There is no such thing as affordable health insurance, because on a purely moral basis, no one should have to pay for administration costs to deny coverage,  and to generate a profit for such a universal basic human need.

Insurance 101 teaches us that making small regular payments to build up a buffer for a large emergency expense is a good and prudent idea, even if that large expense never materializes. On a personal level this is called self-insurance. So why don’t we all just insure ourselves? Clearly, the wages most people make, and the costs of modern health care, do not balance out. A group of people making regular payments can pay for a wide array of services for the entire group, including a few very expensive ones, as long as there are some very healthy people paying in to build up a large enough fund. Additionally, a large fund can be managed professionally to generate interest through short term investments to help grow the fund. The larger the group, the better this works.

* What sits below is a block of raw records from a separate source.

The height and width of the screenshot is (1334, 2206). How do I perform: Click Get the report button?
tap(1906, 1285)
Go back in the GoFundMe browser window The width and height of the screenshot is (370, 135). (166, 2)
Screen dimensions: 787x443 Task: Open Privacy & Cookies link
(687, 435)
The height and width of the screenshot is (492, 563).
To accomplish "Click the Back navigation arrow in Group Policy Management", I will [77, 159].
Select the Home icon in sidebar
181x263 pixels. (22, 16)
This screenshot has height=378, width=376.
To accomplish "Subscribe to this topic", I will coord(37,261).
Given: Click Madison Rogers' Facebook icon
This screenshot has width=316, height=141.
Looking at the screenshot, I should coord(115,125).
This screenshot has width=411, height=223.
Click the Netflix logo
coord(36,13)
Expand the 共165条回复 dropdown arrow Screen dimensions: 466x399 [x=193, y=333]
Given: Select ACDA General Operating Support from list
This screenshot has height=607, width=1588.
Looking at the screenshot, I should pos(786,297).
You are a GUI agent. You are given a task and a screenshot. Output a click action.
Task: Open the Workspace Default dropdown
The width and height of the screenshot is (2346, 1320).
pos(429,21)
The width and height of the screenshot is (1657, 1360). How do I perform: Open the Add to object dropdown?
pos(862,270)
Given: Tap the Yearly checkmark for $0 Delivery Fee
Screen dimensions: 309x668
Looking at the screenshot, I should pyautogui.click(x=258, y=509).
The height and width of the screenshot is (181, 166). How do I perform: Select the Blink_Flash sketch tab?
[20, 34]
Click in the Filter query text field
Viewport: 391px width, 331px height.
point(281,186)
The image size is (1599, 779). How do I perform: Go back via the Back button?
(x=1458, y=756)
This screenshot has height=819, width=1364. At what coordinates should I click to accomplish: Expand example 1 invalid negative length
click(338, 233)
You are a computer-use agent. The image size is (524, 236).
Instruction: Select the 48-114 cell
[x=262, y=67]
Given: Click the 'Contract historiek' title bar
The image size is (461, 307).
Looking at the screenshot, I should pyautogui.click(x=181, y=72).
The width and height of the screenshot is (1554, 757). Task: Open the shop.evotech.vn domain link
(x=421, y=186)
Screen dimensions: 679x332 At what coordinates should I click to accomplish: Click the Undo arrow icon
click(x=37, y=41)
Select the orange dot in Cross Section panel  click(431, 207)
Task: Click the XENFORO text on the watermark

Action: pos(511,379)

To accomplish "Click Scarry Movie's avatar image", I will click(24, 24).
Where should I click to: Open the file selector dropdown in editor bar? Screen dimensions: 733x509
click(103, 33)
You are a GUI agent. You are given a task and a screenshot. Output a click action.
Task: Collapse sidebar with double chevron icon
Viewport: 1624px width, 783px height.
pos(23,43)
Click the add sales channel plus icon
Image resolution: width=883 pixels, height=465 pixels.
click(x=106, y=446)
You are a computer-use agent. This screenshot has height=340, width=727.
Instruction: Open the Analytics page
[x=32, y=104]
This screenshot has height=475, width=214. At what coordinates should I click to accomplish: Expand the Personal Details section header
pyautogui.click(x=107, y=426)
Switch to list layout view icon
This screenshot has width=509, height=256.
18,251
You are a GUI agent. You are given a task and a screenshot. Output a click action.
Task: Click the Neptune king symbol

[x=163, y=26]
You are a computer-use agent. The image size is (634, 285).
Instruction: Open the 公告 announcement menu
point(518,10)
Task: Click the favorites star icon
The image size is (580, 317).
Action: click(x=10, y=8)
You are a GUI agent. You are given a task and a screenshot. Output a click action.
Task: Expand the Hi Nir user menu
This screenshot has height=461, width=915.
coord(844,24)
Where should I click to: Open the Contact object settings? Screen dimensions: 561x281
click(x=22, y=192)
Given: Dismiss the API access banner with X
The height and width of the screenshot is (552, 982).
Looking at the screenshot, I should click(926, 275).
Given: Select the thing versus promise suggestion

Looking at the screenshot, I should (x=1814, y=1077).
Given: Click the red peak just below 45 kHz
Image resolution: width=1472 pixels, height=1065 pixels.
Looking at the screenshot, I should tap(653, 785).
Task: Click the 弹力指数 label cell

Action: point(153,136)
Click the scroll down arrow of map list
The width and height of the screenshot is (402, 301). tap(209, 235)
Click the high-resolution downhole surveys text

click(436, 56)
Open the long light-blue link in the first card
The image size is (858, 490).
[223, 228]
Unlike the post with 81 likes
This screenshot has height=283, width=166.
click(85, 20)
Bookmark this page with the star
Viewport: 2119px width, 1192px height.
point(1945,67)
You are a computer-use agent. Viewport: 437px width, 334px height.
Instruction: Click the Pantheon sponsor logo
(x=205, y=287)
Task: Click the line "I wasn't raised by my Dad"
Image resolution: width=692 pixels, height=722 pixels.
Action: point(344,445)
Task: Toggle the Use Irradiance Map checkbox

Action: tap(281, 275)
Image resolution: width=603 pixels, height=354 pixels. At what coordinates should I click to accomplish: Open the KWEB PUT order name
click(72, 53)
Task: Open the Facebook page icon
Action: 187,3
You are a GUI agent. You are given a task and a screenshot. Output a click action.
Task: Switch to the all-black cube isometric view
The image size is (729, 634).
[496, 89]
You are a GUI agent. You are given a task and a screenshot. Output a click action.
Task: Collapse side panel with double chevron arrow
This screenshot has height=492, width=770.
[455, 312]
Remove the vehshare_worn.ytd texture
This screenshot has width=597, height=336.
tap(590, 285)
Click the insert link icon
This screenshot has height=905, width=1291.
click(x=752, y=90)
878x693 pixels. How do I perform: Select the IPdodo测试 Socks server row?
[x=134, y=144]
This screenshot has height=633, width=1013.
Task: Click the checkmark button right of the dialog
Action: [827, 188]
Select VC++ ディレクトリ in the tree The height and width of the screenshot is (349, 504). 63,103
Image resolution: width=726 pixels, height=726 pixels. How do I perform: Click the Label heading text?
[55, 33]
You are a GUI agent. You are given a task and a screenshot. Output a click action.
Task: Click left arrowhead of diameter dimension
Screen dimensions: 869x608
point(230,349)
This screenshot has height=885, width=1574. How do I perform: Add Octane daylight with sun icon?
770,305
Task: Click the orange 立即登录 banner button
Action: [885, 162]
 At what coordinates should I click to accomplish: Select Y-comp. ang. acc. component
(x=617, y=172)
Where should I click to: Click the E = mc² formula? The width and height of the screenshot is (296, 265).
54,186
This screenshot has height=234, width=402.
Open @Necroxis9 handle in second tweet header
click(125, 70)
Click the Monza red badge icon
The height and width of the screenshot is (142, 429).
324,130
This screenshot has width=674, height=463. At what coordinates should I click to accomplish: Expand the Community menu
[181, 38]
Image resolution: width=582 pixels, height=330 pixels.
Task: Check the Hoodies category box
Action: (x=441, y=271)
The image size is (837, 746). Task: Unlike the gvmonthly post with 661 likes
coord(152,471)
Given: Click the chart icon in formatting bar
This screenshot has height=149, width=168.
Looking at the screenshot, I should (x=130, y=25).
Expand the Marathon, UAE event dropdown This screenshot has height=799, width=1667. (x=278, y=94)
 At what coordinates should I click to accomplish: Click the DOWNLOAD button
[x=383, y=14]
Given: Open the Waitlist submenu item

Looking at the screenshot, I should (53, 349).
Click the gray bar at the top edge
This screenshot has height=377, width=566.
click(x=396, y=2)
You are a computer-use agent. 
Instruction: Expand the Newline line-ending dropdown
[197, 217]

The largest group we have in the US is the entire population, from infants to elders. For-profit insurance divides this larger group and attempts to cherry pick healthy members to avoid the most expensive cases. Government subsidies designed to cover the least desirable members for the industry go to the industry, not the patients. The ACA, for all of its immediate benefits for a small subset of the population is a Heritage Foundation, right/moderate-republican wing plan that should be called RomneyCare. The efforts of Max Baucus in heading the ACA creation, who was allowed by Barack Obama to ignore any kind of public option, were directly supported by the Health Insurance and Drug lobbies to maintain their stranglehold on Health Care in America.

Health Care is the delivery of services to those in need. Progressive services include wellness education and prevention. They can bring the total group expenses down, but nothing can reduce the costs as well as removing wasteful administration and profit. Large non-profit health groups keep administration at less than 3% of costs compared to 35% overhead and profit of many pre ACA plans, and the 20% cap with the ACA.

There is nothing new about universal non-profit Health Care, except in the US. Every other major country has it and in many places for-profit health insurance is illegal.

The term litmus test to choose candidates is cliché and actually debases the argument to one of political correctness of choice. Logic, reason, and the very basis of Capitalist thought says that a more efficient, better quality service or product will beat the competition and creative destruction will sweep away the weaker player. A 40% cheaper product that works for everyone and provides improved outcomes is the hands-down winner. The way we pay for it? We stop paying for insurance. Single payer, Medicare for All,  is the first cleaver to divide the 2020 candidate field.

A second cleaver is to find candidates willing to improve overall well-being by stopping killing hundreds of thousands, and maiming millions of foreigners with our war-making. How’s that for a Health plan?